As empresas irão perceber que antes utilizavam muitos recursos financeiros para questões que, pensando na nova realidade, talvez não façam tanto sentido assim; verbas destinadas à logística de pessoas para deslocamentos de reuniões eram maiores que para treinamentos e desenvolvimentos dessas pessoas, por exemplo.

Tempos gastos com deslocamento, trânsitos, salas de esperas não fazem mais sentido. Hoje, sabemos que de duas ou talvez três reuniões de um dia inteiro de trabalho dedicado podem ser feitas virtualmente numa manhã ou numa tarde, tendo o resto do dia disponível para outras atividades.

Sem dúvida alguma, questões com cuidados pessoais permanecerão, talvez não na intensidade que estamos vivendo durante a pandemia, mas com a percepção do real valor e ganho que temos ao manter, por exemplo, um zelo maior com sistemas de higiene e cuidados num restaurante self-service, no uso de um transporte público, e em outras ocasiões em que existam riscos para a saúde por contato.

Humanologia na gestão de vendas e nas empresas

O fato é que, antes da pandemia, durante a pandemia e no pós-pandemia, as empresas que construirão um verdadeiro legado serão aquelas cujos colaboradores, incluindo a equipe de vendas, apresentem de fato, em suas habilidades e comportamentos, a chamada humanologia.

Humanologia é um comportamento humano que permite trabalhar com dignidade, graciosidade e nobreza em todas as situações; a relação humana é mais importante que tudo.
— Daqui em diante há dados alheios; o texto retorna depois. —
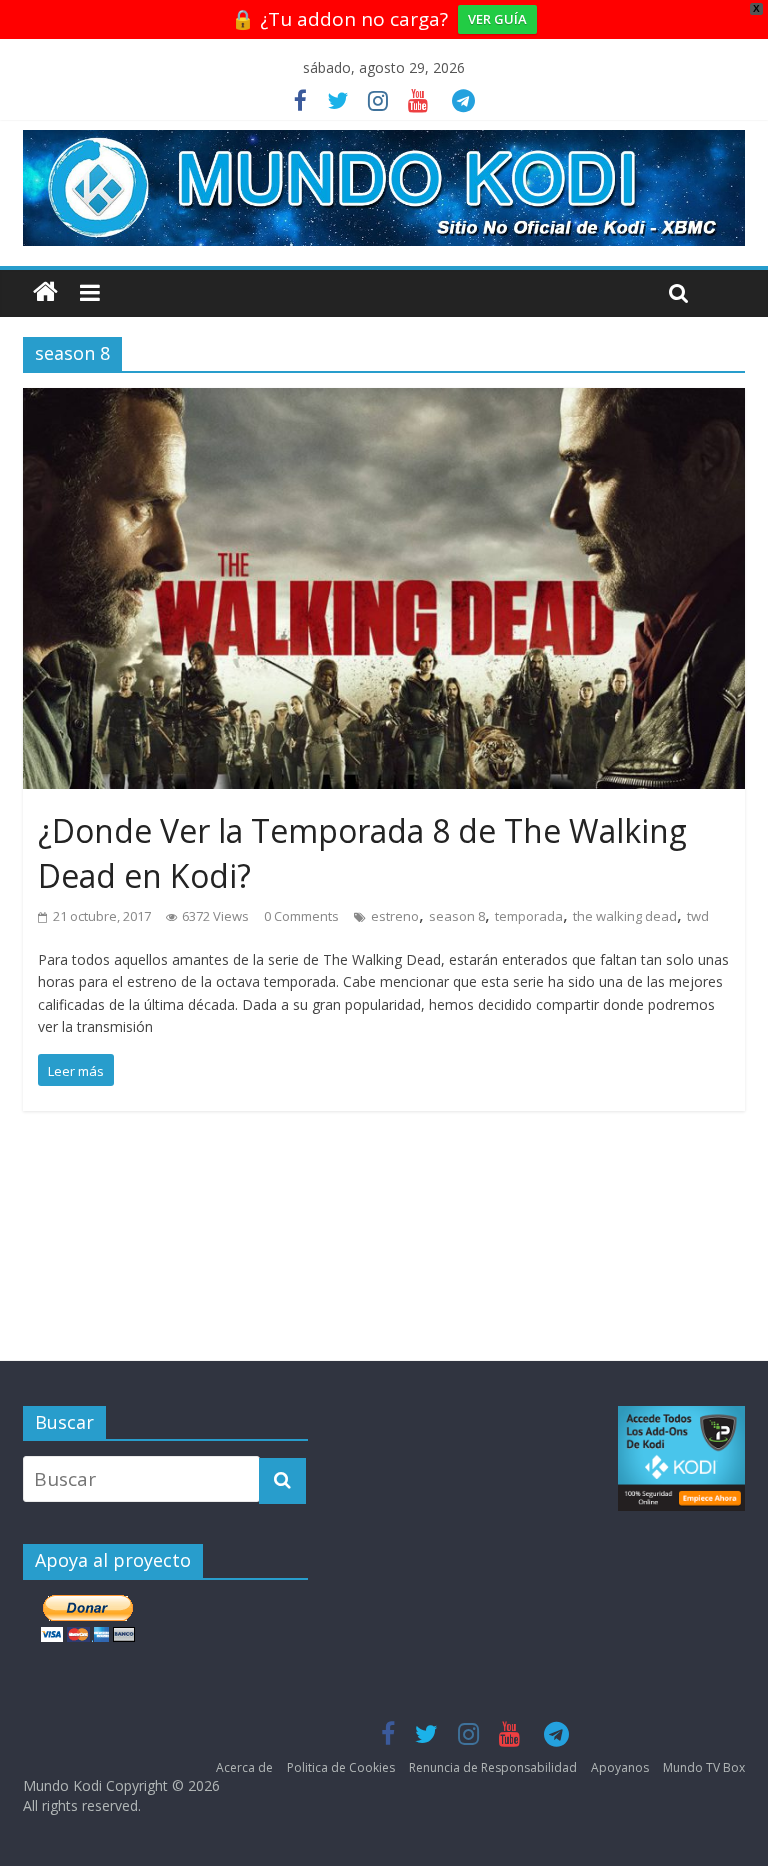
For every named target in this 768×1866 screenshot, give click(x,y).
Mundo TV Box (704, 1767)
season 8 (457, 916)
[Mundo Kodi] (45, 292)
Otimizar a comunicação, viver para o outro e se comportar através da cultura de servir permitem construir organizações saudáveis, felizes e sagradas. Afinal, humanologia é a capacidade comportamental do verdadeiro acolhimento ao cliente, para que ele saia melhor do que entrou, seja de uma loja, de uma reunião, de uma jornada, de uma experiência.